Wednesday, March 31, 2010

Flatland (yet again).

After my posts on Edwin Abbott's great book "Flatland" (here and here) this drawing by xkcd has to be posted:


Tuesday, March 30, 2010

The Wonga Coup & In Search of Enemies.

Last Friday I handed in my dissertation proposal (see here) and therefore did some recreational reading:

In Search of Enemies [*]

This book is written by John Stockwell; a former CIA officer and Chief of the Angola Task Force managing the Agency's 1975 covert operation during the Angolan civil war. He became a critic of the United States' government policies, resigned and wrote the only detailed, insider's account of a major CIA covert operation. The book includes many interesting parts. For example, Stockwell mentions how a colleague CIA officer told him one night in Lubumbashi (Congo) how he had Patrice Lumumba's body in the trunk of his car. Even today - despite evidence that there has been several CIA plots to kill Lumumba - the US maintains it had no direct role in his eventual death. Combined with many practical examples on how to 'misinform' US Congress and conduct a covert operation, this is a great read.

The Wonga Coup [**]

In March 2004, Equatorial Guinea was the target of a planned coup d'etat by a group of British, South African and Zimbabwean mercenaries led by Simon Mann; a British mercenary and former British SAS officer. The country is tiny and its president - Obiang Nguema - is accused of cannibalism, mass murder, billion dollar corruption, and rule by terror. The reason for the coup... oil. The coup, however, failed and Mann had been serving a 34-year prison sentence in Equatorial Guinea, before receiving a presidential pardon on humanitarian grounds on 2 November 2009. Adam Roberts does a great job in discussing the run up and the aftermath of the coup. Note: Please read Frederick Forsyth's "The Dogs of War" first; it described an attempt by mercenaries to overthrow the government of Equatorial Guinea in 1972. The similarities is scary.

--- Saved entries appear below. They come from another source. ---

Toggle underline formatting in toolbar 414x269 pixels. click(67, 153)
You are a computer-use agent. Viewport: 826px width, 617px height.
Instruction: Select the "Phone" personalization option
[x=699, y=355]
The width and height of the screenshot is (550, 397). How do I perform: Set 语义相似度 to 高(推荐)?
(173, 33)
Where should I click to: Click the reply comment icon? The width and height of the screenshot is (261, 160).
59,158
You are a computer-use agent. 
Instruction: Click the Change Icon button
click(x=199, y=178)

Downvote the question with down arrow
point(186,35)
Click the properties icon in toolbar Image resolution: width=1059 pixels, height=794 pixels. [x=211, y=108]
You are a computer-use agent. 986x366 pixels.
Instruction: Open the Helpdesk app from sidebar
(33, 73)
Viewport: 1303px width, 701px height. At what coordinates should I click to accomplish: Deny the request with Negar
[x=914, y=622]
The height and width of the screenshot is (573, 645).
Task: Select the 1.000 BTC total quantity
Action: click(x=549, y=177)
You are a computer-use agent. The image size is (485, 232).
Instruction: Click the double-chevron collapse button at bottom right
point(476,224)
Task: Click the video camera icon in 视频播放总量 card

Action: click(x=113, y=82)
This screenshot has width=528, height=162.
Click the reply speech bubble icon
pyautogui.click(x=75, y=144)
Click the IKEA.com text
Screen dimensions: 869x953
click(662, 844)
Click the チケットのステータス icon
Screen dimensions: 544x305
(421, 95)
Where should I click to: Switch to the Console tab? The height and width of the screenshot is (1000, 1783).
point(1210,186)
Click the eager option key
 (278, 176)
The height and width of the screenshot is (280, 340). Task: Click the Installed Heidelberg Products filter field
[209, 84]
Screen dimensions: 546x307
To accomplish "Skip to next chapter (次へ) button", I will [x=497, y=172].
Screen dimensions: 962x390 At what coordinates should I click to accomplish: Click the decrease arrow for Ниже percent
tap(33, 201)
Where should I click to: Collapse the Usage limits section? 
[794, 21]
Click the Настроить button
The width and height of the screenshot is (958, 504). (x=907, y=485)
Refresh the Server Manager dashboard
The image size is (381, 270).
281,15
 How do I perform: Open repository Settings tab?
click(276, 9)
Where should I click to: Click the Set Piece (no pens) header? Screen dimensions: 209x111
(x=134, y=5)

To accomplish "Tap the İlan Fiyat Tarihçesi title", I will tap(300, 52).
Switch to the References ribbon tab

As a final note: Obiang is still in power and - from wrongingrights - recently visited the United States and took some pictures with the Obamas... oil.


[*] John Stockwell. 1978. In Search of Enemies. New York: Norton.
[**] Adam Roberts. 2006. The Wonga Coup. New York: Perseus.

Monday, March 29, 2010

How to do proofs.

Please click here.

An example:

A cow have four more legs than no cow.
No cow has five legs.
Therefore, a cow has nine legs. QED

Saturday, March 27, 2010

South Africa, Israel, and Tea Parties.

  • Earlier this month South Africa started the 100-day World Cup countdown. In 2004 I studied for 8 months at the University of Pretoria (Go Blue Bulls!!). During that period FIFA announced that South Africa would host the 2010 World Cup. Our group of exchange students (around 10) told each other that we would all be there. So, now 6 years later, I have tickets for 5 matches (the group, the 2nd round and the quarter final). To make me even more exited the BBC's Jonah Fisher already bungee jumped off Durban's Moses Mabhida Stadium. 73 more days to go!
  • Israel's prime minister - Bejamin Netanyahu - was in the US last week to talk with President Obama about Israel's government’s policy of continued building in East Jerusalem; a major point of contention with the Obama administration (see among others here and here). I just can't help to think about a drawing I saw some weeks ago:

  • Title: Haiti launches plan for reconstruction...
    Builder 1: "Why are most of the constructed houses built on the wrong side of the border?"
    Builder 2: "Israeli construction company..."
  • Since beginning 2009 so-called Tea Party protests are taking place throughout the Unites States. Today there was another big one in Nevada: the wise, competent and I-really-want-her-to-be-the-new-US-president Sarah Palin also gave a speech (see here. Please know that I am sarcastic!). These Tea Party protests - a reference to the Boston Tea Party that protested taxation without representation - are a series of nationally-coordinated protests against a prominent role for the US government in the economy: they for example dislike a high tax rate in the US and are against the recent health care reform. In a great piece, Bruce Bartlett argues that the views of the "Tea Party crowd" are based upon false beliefs about the burden of federal taxes.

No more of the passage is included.